PSGの選手が観光気分ではなく、レッズ相手に本気となった理由。代表クラスでもミスすれば売却される「背水の陣」 (2ページ目)

  • 中山淳●取材・文 text by Nakayama Atsushi
  • photo by AFLO

熾烈なポジション争いが勃発

 この試合で印象的だったのが、選手個々のコンディションが上向いていたことだ。高温多湿の気候により、トレーニングができる時間帯は夜に限られているという実情を考えれば、わずか3日間で目に見える変化が見て取れたことはポジティブな材料と言える。

 とりわけこの試合のスタメンを飾った11人のなかで、レギュラー組は昨シーズンの累積警告によって7月31日のトロフェ・デ・シャンピオン(フランス・スーパーカップ)を欠場するエムバペのみ。それ以外の10人は現段階における控え組ということもあり、新体制下のチームで生き残るためにも存在感を示さなければならない、という事情がプラスに働いているのかもしれない。
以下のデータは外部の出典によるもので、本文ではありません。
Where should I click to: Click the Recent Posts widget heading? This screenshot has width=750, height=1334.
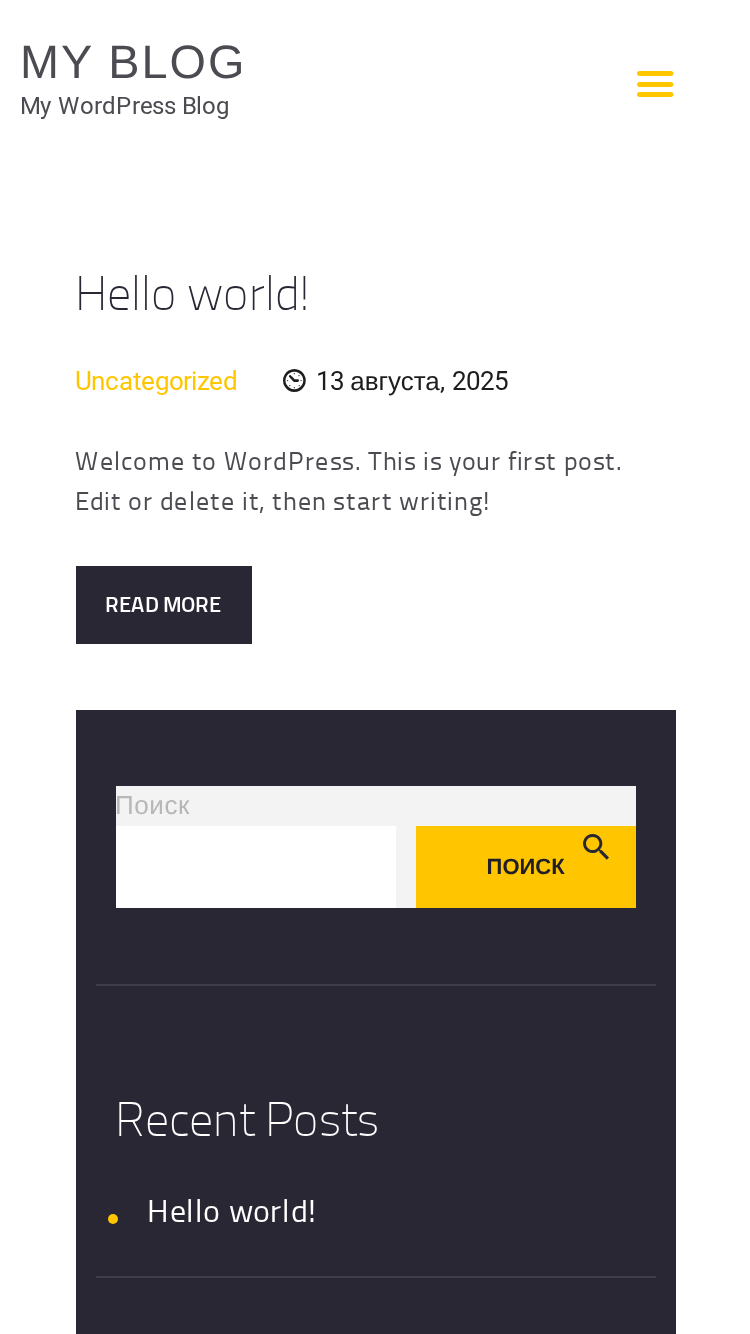tap(247, 1119)
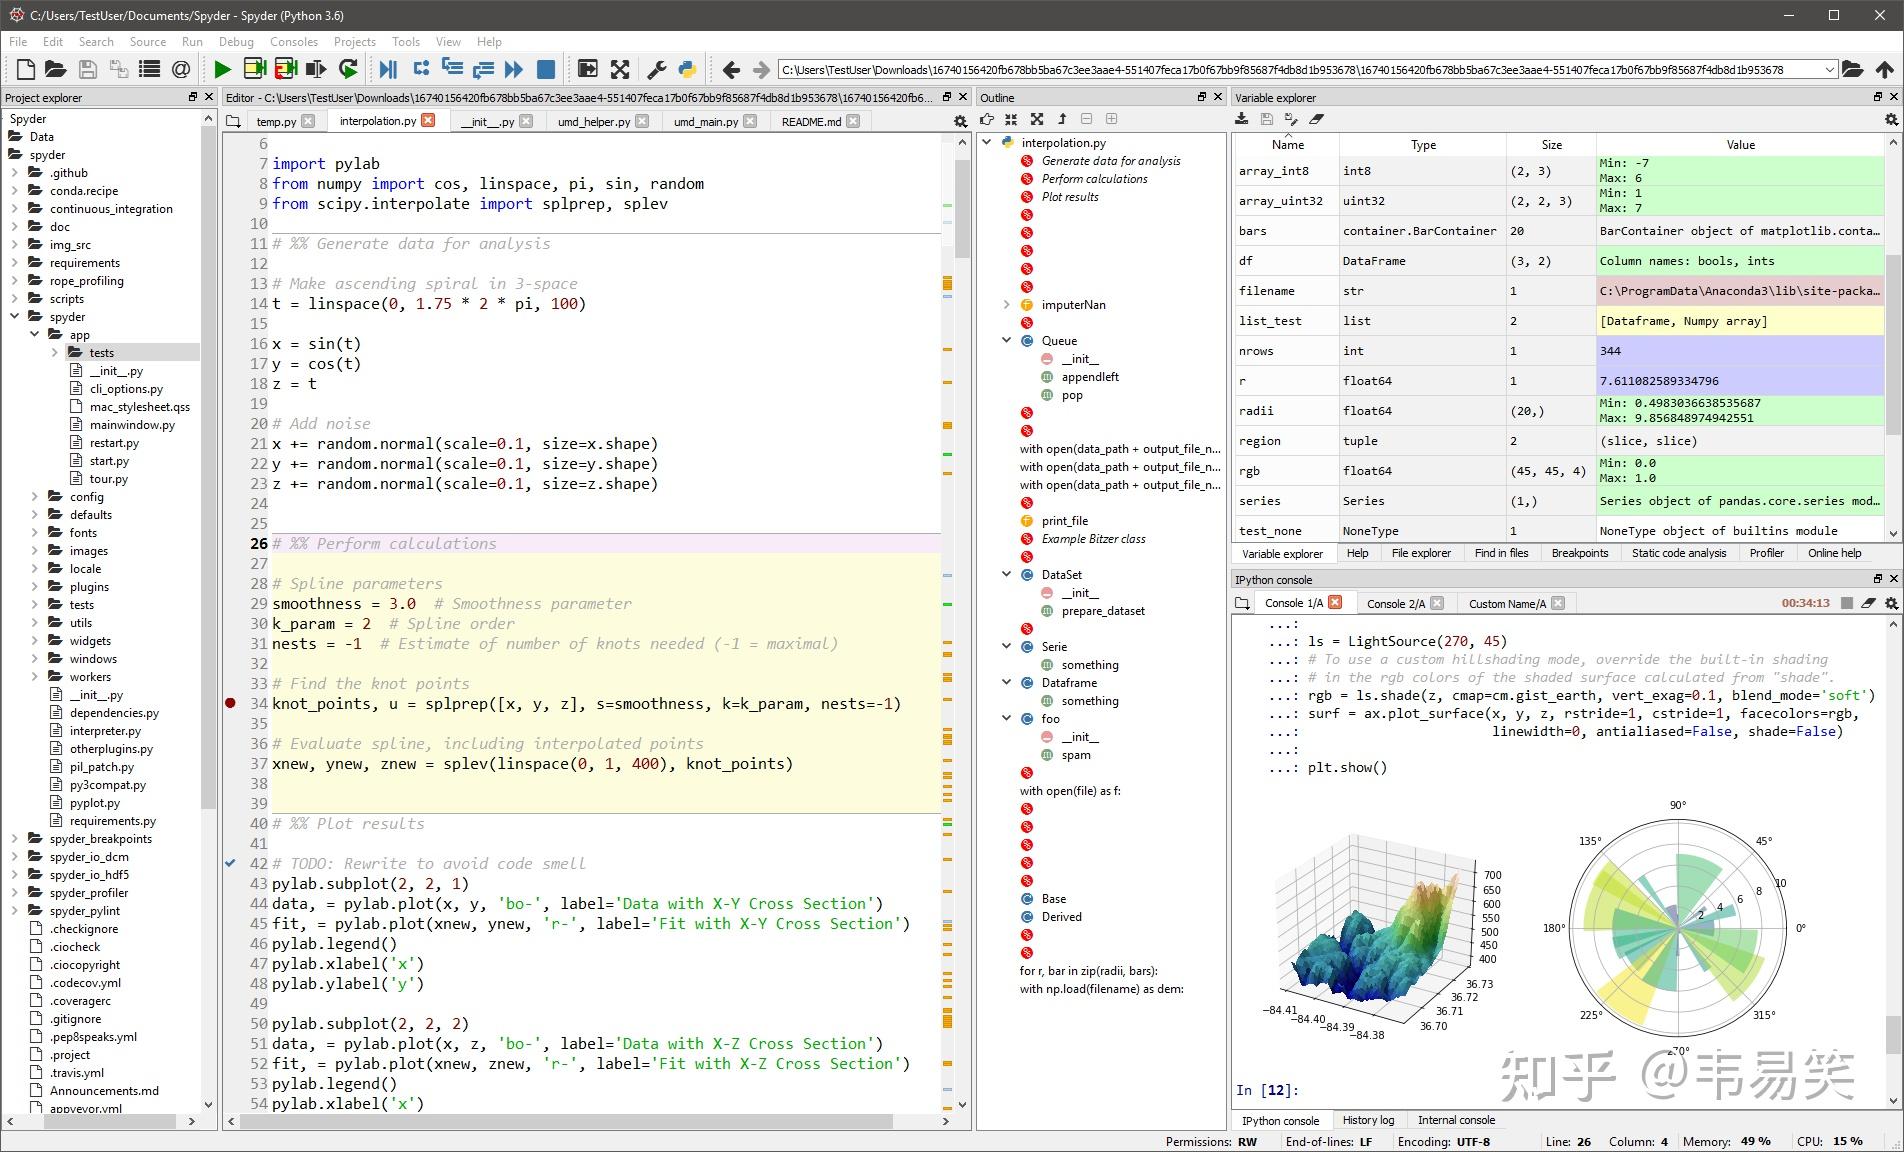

 今夏に就任したガルティエ監督は、過密日程のシーズン前半戦を乗りきるために同じレベルを保てる2チーム分の陣容で開幕を迎えたい意向を示し、そのために余剰戦力の売却を進めることも公言している。

 実際、オランダ代表MFジョルジニオ・ワイナルドゥムやドイツ代表MFユリアン・ドラクスラーを来日メンバーから除外。ワイナルドゥムは現在ローマへの移籍話が取り沙汰されているが、そのほかにも放出可能リストに名を連ねる11人におよぶ選手たちの去就は、夏の移籍市場が閉じるまでは予断を許さない状況だ。

 つまり多くの選手たちにとって、今回のジャパンツアーはお気楽な観光気分では過ごせない事情があり、現在のPSGでは各ポジションで熾烈なチーム内競争が勃発している。

「今日のケイロル(ナバス)は重要かつ決定的な仕事をしてくれた。ただ、最初に話したとおり、私はGKのポジションでも優先順位をはっきりさせるつもりで、彼にはセカンドGKとして私が期待していることを話している」

 ナバスとジャンルイジ・ドンナルンマというふたりのGKをローテーション起用した昨シーズンのマウリシオ・ポチェッティーノ監督とは違い、すでにガルティエ監督はドンナルンマを正GK、ナバスをセカンドGKとすることを明言している。

 当初はナバスの移籍も噂されたが、本人は現在の序列を覆す自信があるようで、残留の可能性は高い。そうなると、2試合とも途中出場したセルヒオ・リコは、今夏も移籍の道を模索することになる。